Charlotte was three months old when she got her first catastrophic seizure, soon before being diagnosed with Dravet syndrome, a rare form of epilepsy that starts in infancy and cannot be controlled by medication.
Charlotte was battling with 300 seizures a week, one every 30 minutes, by the age of 5. She was in a wheelchair and used a feeding tube because she could not swallow. Her heart had stopped on several occasions.
After trying dozens of medications that did not work, Charlotte’s family started researching the effects of CBD, the non-psychotropic compound found in cannabis. Her mother, Paige, found that the non-intoxicating cannabinoid was being used to treat epileptic patients. In 2012, the family located cannabis growers in Colorado, who were breeding hemp, a special strain rich in CBD and low in THC, who agreed to extract oil from fully grown plants.
Soon after she began taking the CBD Oil, the seizures dropped to once a month; she started making eye contact, talking and even walking.
CBD for Treating Epilepsy
Charlotte’s story made headlines, inspiring other epilepsy patients to follow her lead and treat seizure with CBD oil.
In 2013, the chief medical correspondent on CNN, Dr. Sanjay Gupta, interviewed Charlotte for his documentary special Weed and promoted the use of CBD as a treatment option for epilepsy. In the documentary, she was shown to be a perky child who was overcome by dreadful seizures, which were curbed with Charlotte’s Web, the strain named after her.
Joel Stanley, the hemp grower who helped Charlotte’s battle with epilepsy, founded Charlotte’s Web CBD, a company named after her.
“What began as her story, became the shared story of hundreds of thousands,” Stanley wrote on the company’s Facebook page. “Her story built communities, her need built hope, and her legacy will continue to build harmony.”
Charlotte’s story led to the ultimate approval of cannabidiol in 2018, by the Food and Drug Administration for the treatment of seizures caused by Dravet syndrome―the first drug approved by the F.D.A. for the condition.
In March 2020, a member of Charlotte’s family exhibited Covid-19 symptoms but did not meet the requirements to be tested.
In April, while the rest of the family was getting better, Charlotte’s condition reportedly worsened.
Shortly after she was tested negative for the virus and was discharged from the Children’s Hospital in Colorado Springs, Charlotte had a horrific seizure and became nonresponsive. The seizure led her going into cardiac arrest. She was taken to the hospital where she died surrounded by love and family.
Charlotte’s mother said Charlotte’s test for COVID-19 came a month too late. Only later, more accurate tests for the new disease were made available.
Charlotte, without even knowing, has started a movement that helps millions of epilepsy patients to quell seizures. For nine years thanks to CBD she had the opportunity to live a life with a close resemblance to that of any young girl, her mother said.

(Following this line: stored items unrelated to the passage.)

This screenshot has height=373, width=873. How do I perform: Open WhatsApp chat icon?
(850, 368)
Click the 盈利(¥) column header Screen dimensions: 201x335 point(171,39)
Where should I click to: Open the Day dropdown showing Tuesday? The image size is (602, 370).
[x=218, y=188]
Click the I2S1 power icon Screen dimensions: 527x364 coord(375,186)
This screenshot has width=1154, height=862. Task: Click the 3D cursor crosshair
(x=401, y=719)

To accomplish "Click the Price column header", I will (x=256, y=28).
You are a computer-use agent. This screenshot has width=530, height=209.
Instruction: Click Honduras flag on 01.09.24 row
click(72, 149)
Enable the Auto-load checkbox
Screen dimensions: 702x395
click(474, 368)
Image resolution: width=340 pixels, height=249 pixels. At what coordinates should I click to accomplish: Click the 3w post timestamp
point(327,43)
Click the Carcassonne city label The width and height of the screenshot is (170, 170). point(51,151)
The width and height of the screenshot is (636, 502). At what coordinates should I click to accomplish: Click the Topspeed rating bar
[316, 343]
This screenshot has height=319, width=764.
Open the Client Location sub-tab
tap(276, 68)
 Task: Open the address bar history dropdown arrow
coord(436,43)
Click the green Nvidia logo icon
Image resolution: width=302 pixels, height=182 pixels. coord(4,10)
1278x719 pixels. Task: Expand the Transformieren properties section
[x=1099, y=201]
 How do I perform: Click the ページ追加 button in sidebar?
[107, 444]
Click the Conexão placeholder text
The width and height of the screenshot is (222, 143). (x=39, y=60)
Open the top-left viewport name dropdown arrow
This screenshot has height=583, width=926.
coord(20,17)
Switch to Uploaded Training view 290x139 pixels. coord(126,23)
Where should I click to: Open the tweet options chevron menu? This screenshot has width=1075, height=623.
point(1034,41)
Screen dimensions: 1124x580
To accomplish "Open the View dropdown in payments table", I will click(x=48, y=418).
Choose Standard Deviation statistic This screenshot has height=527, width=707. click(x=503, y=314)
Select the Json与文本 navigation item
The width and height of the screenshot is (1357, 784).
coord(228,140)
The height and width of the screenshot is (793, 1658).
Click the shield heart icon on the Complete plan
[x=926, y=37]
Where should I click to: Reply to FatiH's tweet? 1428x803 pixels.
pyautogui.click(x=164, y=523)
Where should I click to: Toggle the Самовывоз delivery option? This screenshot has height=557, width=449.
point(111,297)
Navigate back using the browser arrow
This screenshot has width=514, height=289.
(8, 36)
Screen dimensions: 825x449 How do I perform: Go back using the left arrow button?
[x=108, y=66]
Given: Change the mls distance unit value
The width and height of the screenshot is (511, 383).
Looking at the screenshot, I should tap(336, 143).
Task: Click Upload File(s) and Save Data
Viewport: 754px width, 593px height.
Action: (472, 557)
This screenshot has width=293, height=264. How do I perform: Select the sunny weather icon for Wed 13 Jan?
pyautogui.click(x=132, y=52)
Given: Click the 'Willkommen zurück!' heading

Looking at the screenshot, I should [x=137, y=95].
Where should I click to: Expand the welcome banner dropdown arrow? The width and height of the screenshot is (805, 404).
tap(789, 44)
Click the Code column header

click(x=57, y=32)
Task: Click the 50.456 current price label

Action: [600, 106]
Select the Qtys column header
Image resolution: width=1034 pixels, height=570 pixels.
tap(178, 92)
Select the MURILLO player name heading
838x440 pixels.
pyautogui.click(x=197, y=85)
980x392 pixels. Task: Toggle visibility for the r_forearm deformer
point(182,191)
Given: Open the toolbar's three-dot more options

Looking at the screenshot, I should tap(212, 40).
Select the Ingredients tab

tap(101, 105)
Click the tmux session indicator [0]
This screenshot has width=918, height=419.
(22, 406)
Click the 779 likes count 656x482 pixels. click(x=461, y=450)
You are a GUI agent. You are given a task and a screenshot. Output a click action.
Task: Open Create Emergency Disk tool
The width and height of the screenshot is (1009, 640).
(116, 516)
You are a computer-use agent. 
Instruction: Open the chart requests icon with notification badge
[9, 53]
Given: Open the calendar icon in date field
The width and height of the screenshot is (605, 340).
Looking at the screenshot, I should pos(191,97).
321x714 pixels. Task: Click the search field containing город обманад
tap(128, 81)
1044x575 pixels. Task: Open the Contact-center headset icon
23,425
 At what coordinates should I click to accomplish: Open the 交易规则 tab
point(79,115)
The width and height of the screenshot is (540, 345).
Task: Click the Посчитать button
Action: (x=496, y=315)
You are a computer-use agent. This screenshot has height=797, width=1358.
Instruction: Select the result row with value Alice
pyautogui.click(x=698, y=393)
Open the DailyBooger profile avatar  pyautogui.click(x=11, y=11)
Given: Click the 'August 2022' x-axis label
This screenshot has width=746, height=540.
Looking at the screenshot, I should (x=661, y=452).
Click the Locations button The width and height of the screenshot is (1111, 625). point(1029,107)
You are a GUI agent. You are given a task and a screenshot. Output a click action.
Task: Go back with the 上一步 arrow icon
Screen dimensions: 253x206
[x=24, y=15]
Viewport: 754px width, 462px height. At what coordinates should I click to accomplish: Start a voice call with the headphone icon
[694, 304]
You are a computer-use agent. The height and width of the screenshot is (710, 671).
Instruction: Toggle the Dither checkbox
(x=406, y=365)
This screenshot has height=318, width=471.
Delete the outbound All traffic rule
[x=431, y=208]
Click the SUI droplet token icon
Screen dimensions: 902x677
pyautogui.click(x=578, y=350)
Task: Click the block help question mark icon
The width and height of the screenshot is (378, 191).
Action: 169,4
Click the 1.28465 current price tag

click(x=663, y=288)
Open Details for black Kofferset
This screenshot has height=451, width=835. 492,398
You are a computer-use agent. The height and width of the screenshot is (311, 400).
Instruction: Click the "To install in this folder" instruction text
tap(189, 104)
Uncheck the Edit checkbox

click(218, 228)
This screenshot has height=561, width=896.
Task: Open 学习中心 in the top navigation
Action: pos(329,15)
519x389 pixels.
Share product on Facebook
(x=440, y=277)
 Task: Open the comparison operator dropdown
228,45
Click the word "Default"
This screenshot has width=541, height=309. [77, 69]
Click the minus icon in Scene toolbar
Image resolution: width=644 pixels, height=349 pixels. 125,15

Charlotte has been described as being adventurous, keen on taking hikes and riding a bike with her mother; she also enjoyed horse riding with one of her siblings.
“Charlotte is no longer suffering. She is seizure-free forever,” a family friend wrote on Paige Figi’s Facebook page, announcing Charlotte’s death. “Thank you so much for all of your love.”
“She found incredible resolution from cannabis but she didn’t know,” her mother said, “She had a good life.”
Cannabidiol (Epidiolex) is available for epilepsy treatment in most states, despite status of many states not having legalized cannabis. Meanwhile, medical cannabis also shows a promise as a possible treatment option against COVID-19, the very disease that likely caused fatal consequences in Charlotte Figi’s case.